Applying Taylor's formula we have $$ f(x) = R_k(x) $$ for all nonnegative integers $k$, hence to show $f(x)=0$, it suffices to show $$ \lim_{k\to\infty}R_k(x)=0 $$ Using the integral formula for the remainder, we get \begin{align*} |R_k(x)| &= \left|\,\int_0^x \frac{f^{(k+1)}(t)}{k!}(x-t)^k\,dt\,\right|\\[4pt] &= \frac{1}{k!}\,\left|\,\int_0^x f^{(k+1)}(t)(x-t)^k\,dt\,\right|\\[4pt] &\le \frac{1}{k!}\,\left|\,\int_0^x \left(\left|f^{(k+1)}(t)\right|\right)\left(\left|(x-t)^k\right|\right)\,dt\,\right|\\[4pt] &\le \frac{1}{k!}\,\left|\,\int_0^x (|p(t)|)(|x|^k)\,dt\,\right|\\[4pt] &\le b{\,\cdot}\frac{|x|^k}{k!}\,\left|\,\int_0^x 1\,dt\,\right|\\[4pt] &= b{\,\cdot}|x|{\,\cdot}\frac{|x|^k}{k!} \end{align*} which approaches $0$ as $k$ approaches infinity since $b{\,\cdot}|x|$ is constant and $$ \qquad\qquad\, \lim_{k\to\infty}\frac{|x|^k}{k!}=0\;\;\;\left[\,\text{since $k!\ge \Bigl(\frac{k}{3}\Bigr)^k$}\,\right] $$ Thus we have $$ \lim_{k\to\infty}R_k(x)=0 $$ hence $f=0$.
On
I imagine that $f$ is analytic in $\mathbb{R}$...
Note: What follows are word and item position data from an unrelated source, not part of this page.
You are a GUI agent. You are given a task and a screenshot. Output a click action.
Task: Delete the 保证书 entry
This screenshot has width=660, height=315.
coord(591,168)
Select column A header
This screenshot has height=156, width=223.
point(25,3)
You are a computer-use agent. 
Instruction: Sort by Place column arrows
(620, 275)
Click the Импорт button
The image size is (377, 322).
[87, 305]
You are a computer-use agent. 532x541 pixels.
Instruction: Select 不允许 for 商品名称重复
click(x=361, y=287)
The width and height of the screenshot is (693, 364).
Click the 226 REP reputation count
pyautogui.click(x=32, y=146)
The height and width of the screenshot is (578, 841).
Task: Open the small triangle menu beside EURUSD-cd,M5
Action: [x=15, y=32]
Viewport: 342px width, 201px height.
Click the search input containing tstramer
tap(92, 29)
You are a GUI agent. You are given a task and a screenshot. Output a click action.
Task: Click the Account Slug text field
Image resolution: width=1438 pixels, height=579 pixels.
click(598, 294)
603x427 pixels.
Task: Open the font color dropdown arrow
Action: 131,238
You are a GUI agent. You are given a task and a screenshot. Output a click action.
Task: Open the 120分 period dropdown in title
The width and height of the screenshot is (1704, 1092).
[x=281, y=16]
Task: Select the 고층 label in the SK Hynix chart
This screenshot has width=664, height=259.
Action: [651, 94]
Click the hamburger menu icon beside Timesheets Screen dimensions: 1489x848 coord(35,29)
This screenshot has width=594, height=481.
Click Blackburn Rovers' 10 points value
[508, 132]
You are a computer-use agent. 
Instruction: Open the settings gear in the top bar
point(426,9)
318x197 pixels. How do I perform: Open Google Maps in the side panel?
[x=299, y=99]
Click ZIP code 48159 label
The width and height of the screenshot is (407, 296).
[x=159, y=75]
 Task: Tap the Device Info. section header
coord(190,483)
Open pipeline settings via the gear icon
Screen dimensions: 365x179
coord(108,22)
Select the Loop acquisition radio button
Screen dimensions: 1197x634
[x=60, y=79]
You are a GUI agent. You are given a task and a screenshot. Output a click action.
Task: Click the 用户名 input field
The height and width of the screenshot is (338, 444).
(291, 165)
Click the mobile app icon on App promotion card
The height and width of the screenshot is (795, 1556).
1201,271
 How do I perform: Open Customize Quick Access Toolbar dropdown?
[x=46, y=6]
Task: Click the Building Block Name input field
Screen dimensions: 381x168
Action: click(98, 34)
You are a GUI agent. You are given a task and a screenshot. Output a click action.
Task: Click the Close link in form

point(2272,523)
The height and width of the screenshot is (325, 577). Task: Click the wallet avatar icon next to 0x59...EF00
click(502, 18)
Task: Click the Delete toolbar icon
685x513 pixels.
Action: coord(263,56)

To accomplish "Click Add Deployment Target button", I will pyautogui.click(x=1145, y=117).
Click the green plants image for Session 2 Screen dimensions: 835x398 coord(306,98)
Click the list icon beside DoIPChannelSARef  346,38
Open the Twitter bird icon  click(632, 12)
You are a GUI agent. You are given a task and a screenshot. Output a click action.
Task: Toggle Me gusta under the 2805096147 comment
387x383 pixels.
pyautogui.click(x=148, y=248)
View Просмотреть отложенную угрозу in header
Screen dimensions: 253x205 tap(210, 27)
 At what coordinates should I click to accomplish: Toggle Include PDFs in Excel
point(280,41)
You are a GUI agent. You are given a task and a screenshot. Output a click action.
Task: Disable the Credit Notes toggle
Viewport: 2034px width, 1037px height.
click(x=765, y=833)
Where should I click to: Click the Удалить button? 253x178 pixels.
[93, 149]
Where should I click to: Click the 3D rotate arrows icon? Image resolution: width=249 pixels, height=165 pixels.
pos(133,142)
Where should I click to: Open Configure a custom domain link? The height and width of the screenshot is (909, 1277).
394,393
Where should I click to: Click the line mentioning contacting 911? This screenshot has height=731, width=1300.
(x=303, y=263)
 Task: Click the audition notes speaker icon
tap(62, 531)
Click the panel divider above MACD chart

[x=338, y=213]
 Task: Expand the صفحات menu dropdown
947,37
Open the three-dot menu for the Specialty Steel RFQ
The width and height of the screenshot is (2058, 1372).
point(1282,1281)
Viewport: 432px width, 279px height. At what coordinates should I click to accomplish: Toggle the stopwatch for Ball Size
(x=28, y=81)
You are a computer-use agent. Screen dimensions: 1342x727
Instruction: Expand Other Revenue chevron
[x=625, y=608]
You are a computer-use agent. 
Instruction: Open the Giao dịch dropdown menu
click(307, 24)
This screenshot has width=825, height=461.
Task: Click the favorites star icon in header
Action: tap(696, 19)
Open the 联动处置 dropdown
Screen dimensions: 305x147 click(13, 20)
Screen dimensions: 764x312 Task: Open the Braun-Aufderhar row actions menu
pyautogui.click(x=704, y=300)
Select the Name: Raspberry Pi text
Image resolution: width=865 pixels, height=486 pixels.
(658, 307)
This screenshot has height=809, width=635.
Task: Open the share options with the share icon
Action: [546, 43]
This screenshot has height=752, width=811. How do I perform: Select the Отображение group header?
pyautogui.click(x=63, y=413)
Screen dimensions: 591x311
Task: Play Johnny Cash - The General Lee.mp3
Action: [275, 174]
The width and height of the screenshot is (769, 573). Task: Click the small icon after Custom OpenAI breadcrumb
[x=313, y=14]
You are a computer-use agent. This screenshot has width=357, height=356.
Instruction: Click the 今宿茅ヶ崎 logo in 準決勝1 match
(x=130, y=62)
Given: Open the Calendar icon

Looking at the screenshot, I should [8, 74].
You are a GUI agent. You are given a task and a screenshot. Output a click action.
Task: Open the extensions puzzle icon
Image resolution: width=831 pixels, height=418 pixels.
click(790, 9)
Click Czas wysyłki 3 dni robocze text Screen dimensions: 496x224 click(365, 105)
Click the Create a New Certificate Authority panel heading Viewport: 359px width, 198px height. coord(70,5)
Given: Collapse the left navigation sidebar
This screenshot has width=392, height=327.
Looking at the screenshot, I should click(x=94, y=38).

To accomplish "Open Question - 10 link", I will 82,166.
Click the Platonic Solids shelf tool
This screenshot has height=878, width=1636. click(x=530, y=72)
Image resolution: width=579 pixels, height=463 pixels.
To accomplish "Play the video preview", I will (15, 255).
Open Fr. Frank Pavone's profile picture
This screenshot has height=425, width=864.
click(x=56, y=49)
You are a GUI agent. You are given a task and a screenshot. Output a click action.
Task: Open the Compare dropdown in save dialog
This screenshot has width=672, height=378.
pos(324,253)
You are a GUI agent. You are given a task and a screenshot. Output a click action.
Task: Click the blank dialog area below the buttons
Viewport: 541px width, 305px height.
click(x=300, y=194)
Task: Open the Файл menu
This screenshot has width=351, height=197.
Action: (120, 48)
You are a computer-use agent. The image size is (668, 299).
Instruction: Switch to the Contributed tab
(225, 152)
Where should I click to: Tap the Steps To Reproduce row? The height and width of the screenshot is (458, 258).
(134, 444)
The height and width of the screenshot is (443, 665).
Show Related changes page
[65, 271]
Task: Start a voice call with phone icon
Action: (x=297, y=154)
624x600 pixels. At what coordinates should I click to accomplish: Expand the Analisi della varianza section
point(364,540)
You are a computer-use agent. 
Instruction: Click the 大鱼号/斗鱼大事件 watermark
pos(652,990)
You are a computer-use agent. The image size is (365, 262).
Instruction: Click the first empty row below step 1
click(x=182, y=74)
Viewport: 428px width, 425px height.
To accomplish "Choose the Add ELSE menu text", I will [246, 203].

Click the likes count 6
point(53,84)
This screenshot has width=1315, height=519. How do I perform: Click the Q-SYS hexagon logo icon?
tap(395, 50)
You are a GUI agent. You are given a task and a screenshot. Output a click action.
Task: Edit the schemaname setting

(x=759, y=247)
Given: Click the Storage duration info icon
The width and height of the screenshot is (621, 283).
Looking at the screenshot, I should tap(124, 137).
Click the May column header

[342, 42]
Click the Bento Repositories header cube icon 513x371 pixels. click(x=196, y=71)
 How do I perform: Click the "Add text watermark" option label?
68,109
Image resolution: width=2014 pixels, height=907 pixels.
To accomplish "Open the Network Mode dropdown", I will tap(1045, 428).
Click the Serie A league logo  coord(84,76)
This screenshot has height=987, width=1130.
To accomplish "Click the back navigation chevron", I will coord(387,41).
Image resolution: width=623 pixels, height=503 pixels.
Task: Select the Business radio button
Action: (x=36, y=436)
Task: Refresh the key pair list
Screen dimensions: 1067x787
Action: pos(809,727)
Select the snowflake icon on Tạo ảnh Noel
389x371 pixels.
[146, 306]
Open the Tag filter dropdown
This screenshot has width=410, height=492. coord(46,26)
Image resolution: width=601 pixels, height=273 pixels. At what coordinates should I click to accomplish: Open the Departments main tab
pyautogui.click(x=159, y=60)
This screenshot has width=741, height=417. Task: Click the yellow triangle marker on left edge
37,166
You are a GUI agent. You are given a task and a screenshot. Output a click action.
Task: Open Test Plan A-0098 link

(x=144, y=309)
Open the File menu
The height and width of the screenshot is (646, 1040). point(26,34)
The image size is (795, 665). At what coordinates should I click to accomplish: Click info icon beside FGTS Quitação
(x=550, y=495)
Let $x_0\in\mathbb{R}$ such that $p(x_0)=0$ (I imagine that $p(x)$ odd means that its higher degree term is odd). Since $f$ is analytic, it can be expressed as
$$f(x)=\sum\limits_{n=0}^\infty (x-x_0)^n\frac{f^{(n)}(x_0)}{n!},\quad \forall x\in\mathbb{R}$$
Now, as $|f(x_0)|\leq |p(x_0)|=0$, we have that the first coefficient in the series of Taylor is zero. Then, we express the Taylor series of the derivative
$$f'(x)=\sum\limits_{n=0}^\infty (x-x_0)^n\frac{f^{(n+1)}(x_0)}{n!},\quad \forall x\in\mathbb{R},$$
Again, as $|f'(x_0)|\leq |p(x_0)|=0$, then the second coefficient of the Taylor's serie of $f(x)$ is also zero.
Following the idea, we can show that there is not a coefficient in the Taylor series of $f$ different from zero (here we must be careful in justifying it with the infinity). So, $f$ must be zero.
PD: I just use your idea of using Taylor's series.
Let $M_R=\max_{|x| \le R}|p(x)|$. We have $\frac{|f^{(n)}(x)|}{n!} \le \frac{M_R}{n!}, |x| \le R$.
This immediately implies that $f$ is analytic on $(-R,R)$ and its Taylor series there at $0$ has a radius of convergence at least $R$.
But $f^{(n)}(0)=0$ since $p$ odd hence $f$ is identically zero on $(-R,R)$. As $R>0$ arbitrary we are done!
(If we are given that $f$ has odd degree only we apply the above with any real zero and easy modifications by changing the center of the Taylor series at the zero of $p$.)